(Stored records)

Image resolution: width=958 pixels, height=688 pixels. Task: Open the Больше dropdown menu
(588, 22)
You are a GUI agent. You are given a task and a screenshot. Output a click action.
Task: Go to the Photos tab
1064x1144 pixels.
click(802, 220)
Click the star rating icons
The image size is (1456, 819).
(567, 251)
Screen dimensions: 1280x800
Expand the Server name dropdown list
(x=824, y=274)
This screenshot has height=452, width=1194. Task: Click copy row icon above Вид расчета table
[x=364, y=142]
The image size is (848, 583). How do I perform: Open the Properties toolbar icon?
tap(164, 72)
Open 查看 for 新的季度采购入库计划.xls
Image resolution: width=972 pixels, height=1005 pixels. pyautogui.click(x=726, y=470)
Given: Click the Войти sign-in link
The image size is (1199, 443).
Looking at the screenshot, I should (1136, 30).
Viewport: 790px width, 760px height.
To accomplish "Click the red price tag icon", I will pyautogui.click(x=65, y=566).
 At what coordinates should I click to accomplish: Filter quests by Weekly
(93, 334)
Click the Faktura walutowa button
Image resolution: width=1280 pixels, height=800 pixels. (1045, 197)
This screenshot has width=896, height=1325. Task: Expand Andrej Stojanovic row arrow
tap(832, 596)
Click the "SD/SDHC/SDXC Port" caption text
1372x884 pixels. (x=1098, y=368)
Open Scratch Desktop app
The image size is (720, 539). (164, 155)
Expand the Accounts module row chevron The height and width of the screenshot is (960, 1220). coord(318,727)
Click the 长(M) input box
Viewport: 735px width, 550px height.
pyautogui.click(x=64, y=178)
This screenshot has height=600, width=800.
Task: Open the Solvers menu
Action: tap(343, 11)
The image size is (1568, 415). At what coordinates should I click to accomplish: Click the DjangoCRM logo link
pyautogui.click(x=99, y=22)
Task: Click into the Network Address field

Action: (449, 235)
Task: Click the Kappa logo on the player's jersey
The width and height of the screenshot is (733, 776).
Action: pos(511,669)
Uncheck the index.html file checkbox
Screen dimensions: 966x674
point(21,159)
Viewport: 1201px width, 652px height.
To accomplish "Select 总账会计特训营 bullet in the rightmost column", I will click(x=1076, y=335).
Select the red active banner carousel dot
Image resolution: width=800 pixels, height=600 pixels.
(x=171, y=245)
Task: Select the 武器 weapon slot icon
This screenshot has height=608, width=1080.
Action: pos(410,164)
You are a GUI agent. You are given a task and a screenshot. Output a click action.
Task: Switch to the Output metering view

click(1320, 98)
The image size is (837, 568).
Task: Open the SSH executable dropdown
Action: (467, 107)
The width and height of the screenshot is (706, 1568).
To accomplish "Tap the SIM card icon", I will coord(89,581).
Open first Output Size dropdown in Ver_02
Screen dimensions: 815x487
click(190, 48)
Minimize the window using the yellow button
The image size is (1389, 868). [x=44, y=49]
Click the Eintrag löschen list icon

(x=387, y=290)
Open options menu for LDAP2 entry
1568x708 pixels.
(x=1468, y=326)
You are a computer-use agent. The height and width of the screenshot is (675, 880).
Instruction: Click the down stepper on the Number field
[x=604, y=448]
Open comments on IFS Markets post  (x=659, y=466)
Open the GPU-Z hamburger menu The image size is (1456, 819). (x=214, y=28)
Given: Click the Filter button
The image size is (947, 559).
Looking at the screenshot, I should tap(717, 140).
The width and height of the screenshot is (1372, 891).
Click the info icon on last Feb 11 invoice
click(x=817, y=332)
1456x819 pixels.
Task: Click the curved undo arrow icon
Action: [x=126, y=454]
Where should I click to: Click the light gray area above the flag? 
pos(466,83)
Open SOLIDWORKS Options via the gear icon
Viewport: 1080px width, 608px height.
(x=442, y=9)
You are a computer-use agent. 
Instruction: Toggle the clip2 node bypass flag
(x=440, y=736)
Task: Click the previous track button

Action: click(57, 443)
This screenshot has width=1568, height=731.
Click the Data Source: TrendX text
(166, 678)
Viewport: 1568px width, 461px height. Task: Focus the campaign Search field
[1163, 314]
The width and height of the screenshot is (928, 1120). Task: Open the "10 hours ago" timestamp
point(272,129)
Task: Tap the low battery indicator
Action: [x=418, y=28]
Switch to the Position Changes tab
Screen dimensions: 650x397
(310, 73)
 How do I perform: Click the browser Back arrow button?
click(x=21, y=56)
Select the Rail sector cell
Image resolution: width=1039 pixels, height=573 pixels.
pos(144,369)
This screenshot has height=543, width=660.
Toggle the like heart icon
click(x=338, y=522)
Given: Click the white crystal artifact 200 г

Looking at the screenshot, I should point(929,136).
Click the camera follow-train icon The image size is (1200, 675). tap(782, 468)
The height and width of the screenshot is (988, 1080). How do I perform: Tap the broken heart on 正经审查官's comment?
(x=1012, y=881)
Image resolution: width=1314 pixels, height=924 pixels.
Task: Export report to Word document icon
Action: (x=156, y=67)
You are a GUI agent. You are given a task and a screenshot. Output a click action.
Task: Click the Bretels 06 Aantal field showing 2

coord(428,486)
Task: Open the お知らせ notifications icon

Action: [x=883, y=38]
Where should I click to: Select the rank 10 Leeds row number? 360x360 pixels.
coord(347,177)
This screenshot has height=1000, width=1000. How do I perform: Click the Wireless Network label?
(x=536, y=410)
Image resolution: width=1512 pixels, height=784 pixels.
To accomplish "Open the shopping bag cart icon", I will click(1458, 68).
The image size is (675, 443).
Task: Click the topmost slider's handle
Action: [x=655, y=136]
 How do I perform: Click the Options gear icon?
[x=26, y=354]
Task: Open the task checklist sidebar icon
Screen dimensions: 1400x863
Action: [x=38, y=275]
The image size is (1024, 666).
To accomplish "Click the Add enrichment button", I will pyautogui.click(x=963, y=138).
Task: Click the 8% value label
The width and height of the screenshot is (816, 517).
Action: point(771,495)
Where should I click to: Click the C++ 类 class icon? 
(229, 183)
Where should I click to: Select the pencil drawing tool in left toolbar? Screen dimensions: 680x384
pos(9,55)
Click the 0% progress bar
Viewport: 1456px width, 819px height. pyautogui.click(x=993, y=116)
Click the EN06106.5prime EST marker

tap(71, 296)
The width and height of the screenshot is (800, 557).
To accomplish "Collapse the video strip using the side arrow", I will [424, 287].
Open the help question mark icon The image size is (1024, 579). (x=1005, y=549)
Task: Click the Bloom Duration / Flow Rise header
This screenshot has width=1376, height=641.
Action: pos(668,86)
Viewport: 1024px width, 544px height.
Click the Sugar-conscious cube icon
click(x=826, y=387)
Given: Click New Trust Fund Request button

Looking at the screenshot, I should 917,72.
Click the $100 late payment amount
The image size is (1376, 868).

> **Exercise brief**: From the data above, copy each line that has the string "computer".

> **Result for this task**:
You are a computer-use agent. The height and width of the screenshot is (675, 880).
You are a computer-use agent. 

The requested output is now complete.